Der Einfallsreichtum dieser Auswahl von Erzählern und die zeitliche Verschiebung ermöglichen es Atwood, alle möglichen aufregenden Dinge zu tun. Sie erforscht, was es eigentlich bedeutet, Mutter zu sein. Das Gilead-Regime muss Aufzeichnungen über Blutlinien führen, um die genetischen Bedingungen zu vermeiden, die mit Inzest-Kopplungen einhergehen. Genealogische Informationen werden von den Tanten in Ordnern aufbewahrt, die vom männlichen Familienoberhaupt organisiert werden. Die Vaterschaft ist jedoch immer unsicherer als die Mutterschaft. Wir wissen nie genau, wer Nicoles Vater ist, obwohl es Hinweise gibt.

Kann jedoch im weiteren Sinne dieselbe Unsicherheit auch mit der Mutterfigur verbunden werden? Wie eine der Marthas (die Hausangestellte in Gilead) zu Agnes sagt, als sie herausfindet, dass die Person, von der sie glaubte, dass sie ihre Mutter ist, nicht ihre leibliche Mutter ist: „Es kommt darauf an, was Sie mit einer Mutter meinen ... Ist Ihre Mutter diejenige Wer bringt dich zur Welt oder wer liebt dich am meisten? “Wie definieren wir eine Mutter, wenn herkömmliche Familienstrukturen auf den Kopf gestellt wurden?

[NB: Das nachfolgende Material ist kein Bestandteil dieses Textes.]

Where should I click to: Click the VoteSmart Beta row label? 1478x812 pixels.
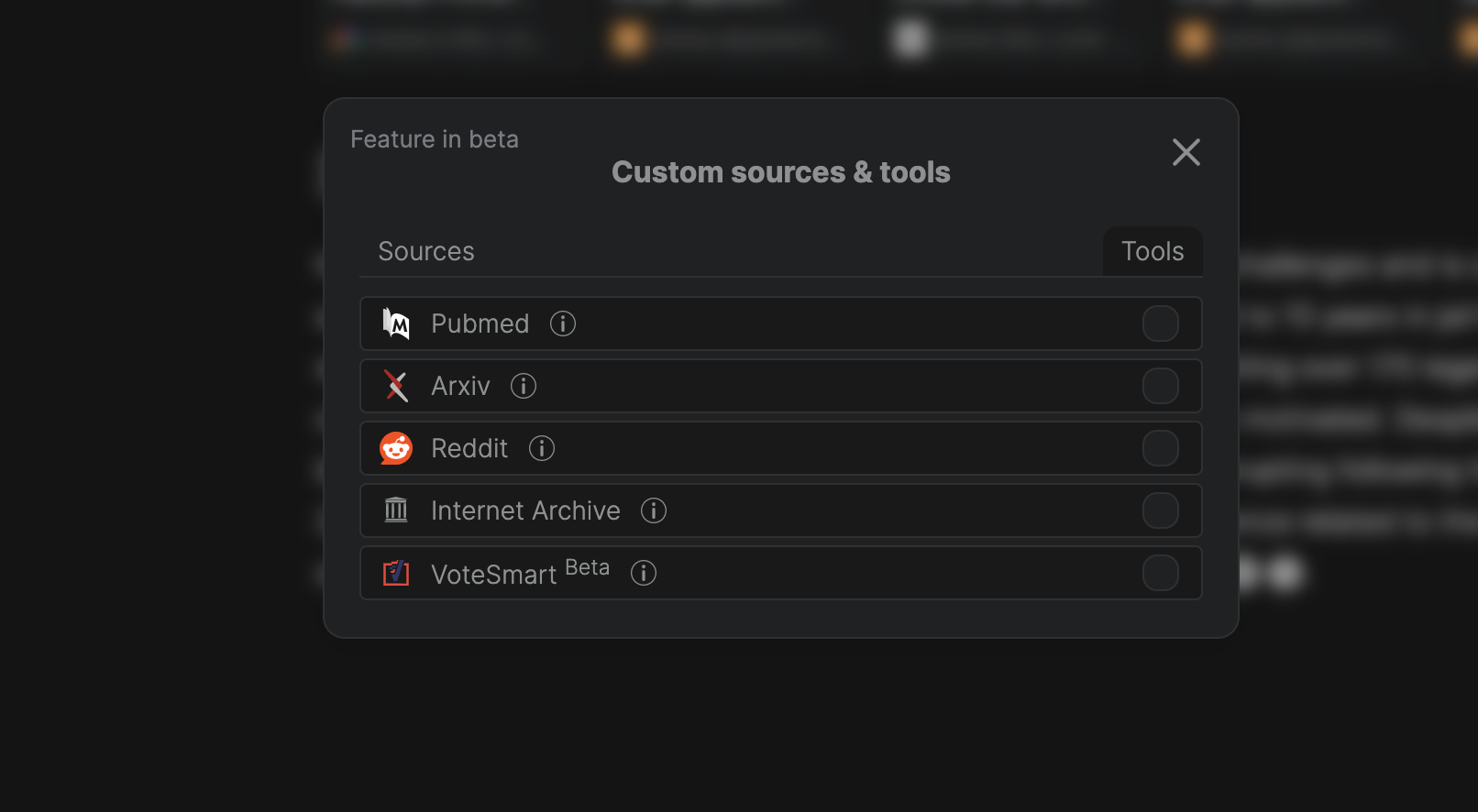(x=520, y=573)
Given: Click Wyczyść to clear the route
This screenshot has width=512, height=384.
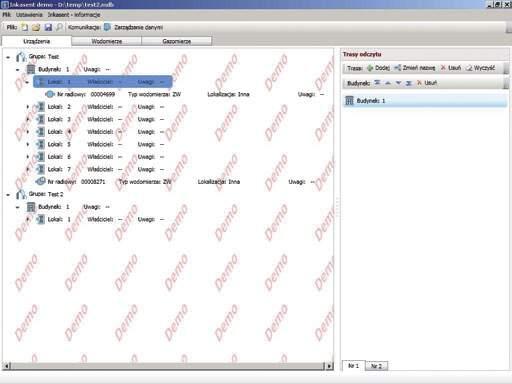Looking at the screenshot, I should 480,68.
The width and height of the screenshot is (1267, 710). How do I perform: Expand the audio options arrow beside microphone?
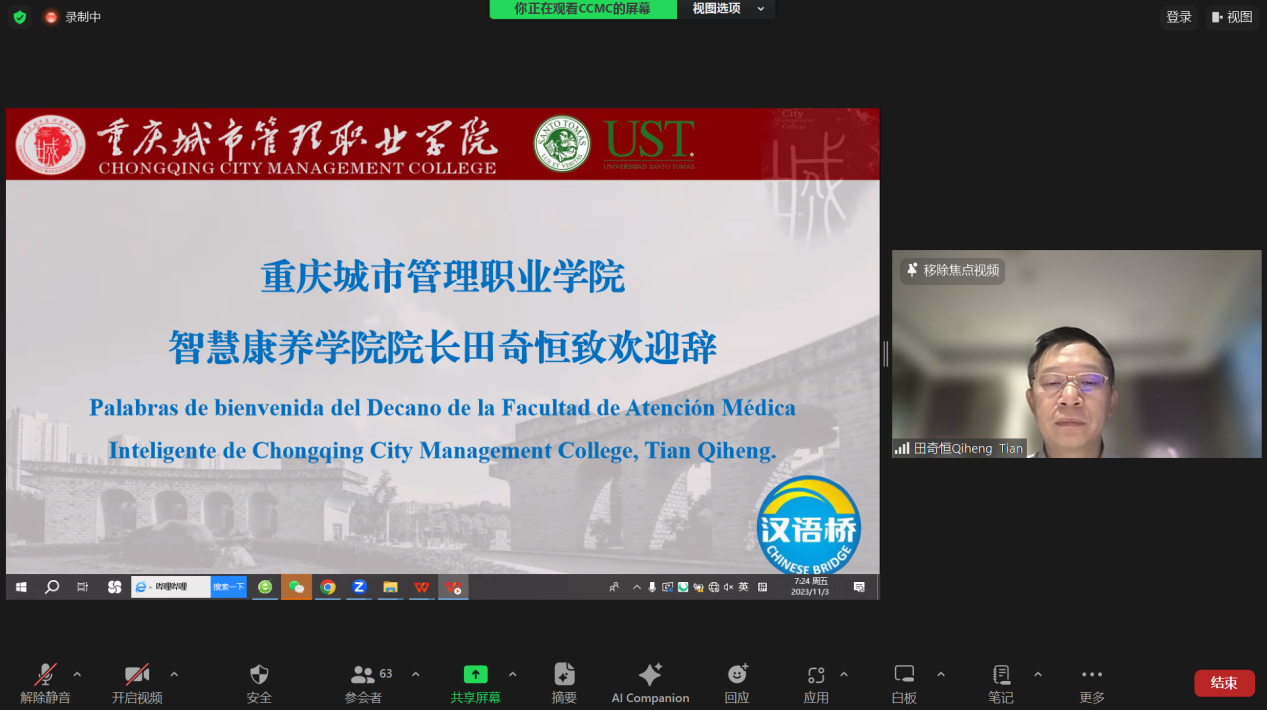pyautogui.click(x=77, y=674)
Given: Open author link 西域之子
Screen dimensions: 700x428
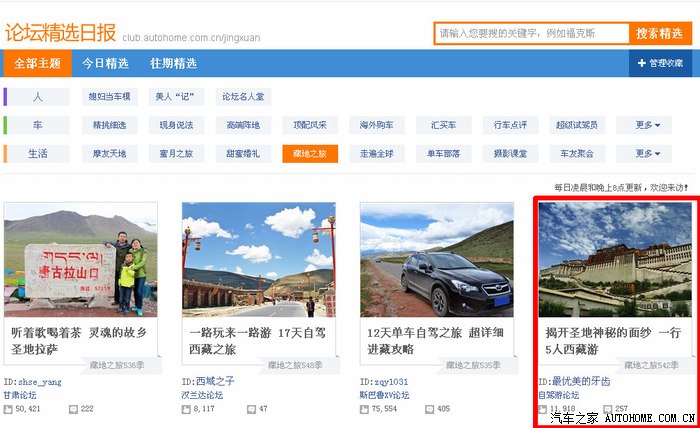Looking at the screenshot, I should (x=215, y=381).

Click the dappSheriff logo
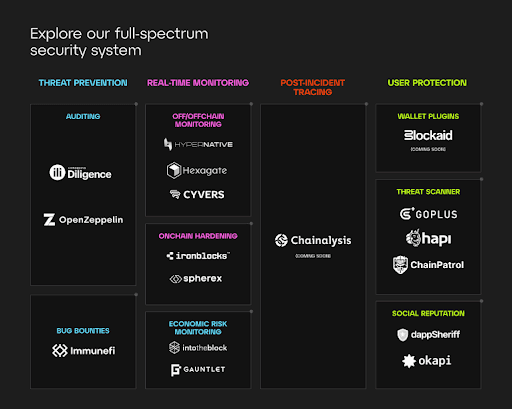(x=428, y=334)
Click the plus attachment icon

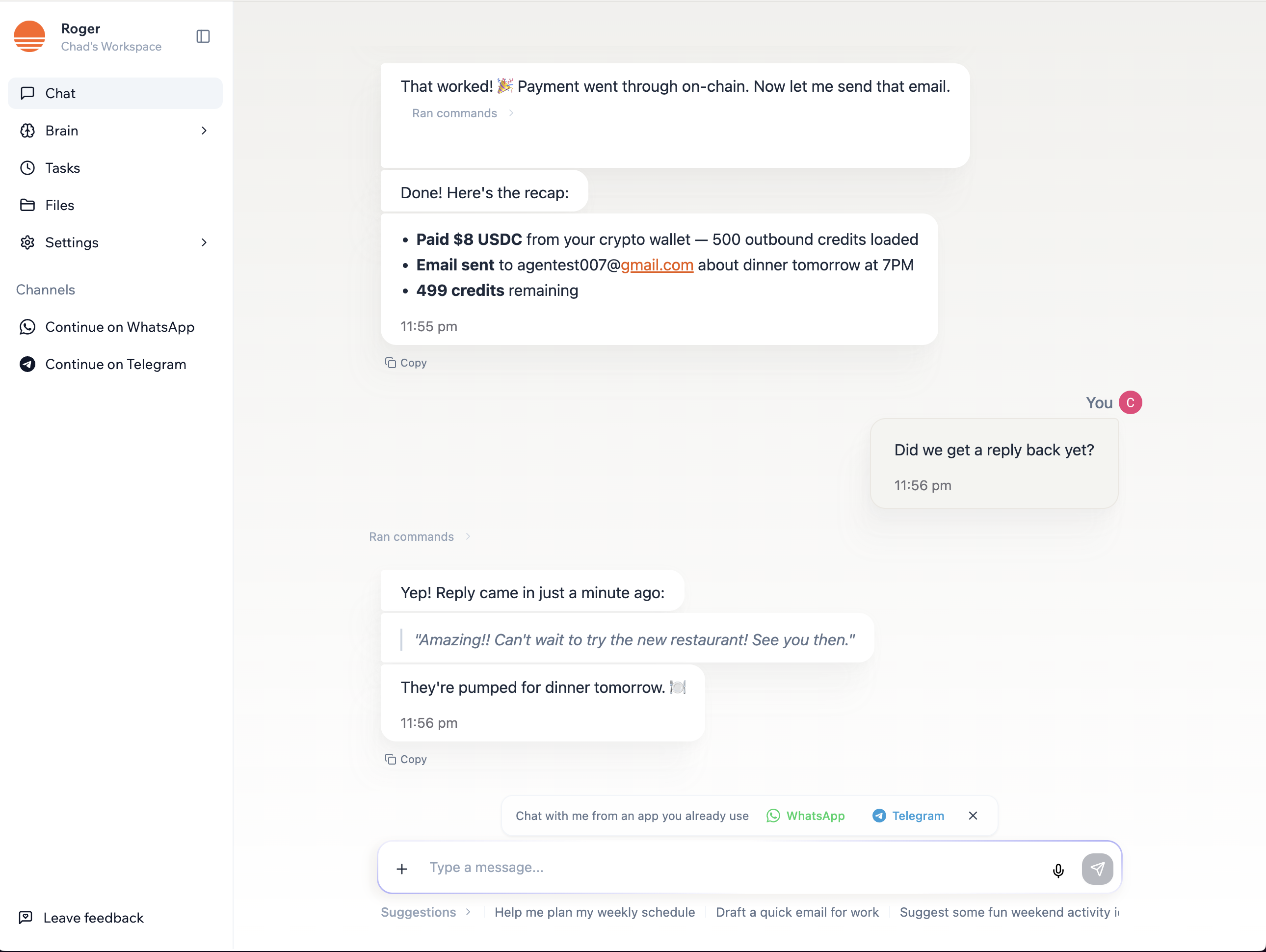point(402,869)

Es macht einen Unterschied

Das Zusammenspiel der drei Frauengeschichten ermöglicht es uns auch zu vergleichen, wie Individuen Entscheidungen darüber treffen, was ethisches Verhalten in einem totalitären Regime ausmacht. In der Welt der Testamente ist Gilead, anders als in The Handmaid's Tale, in der späteren Zeit auf dem Vormarsch. Es kämpft darum, seine undichten Grenzen zu kontrollieren, und es kommt zu internen Kämpfen und Verrat innerhalb der oberen Führungsebenen der Kommandeure.

Die Testamente - Margaret Atwoods Fortsetzung der Handmaid's Tale
Sinneswandel: Tante Lydia arbeitet jetzt für den Untergang von Gilead. Sophie Giraud / Channel 4

Unbabies - Fehlgeburten - werden weiterhin geboren und der Widerstand wächst. Lydia beginnt, Gileads Sturz zu planen, aber im Nachhinein berichten wir auch über ihre frühere Zusammenarbeit, als das Regime gegründet wurde. Heben ihre Versuche, Gilead zu zerstören, ihre vorherige Entscheidung zur Zusammenarbeit auf? Wenn sie nicht überlebt hätte, wäre sie nicht am Leben gewesen, um das Regime zu stürzen, aber können die Werkzeuge des Meisters jemals das Haus des Meisters abbauen?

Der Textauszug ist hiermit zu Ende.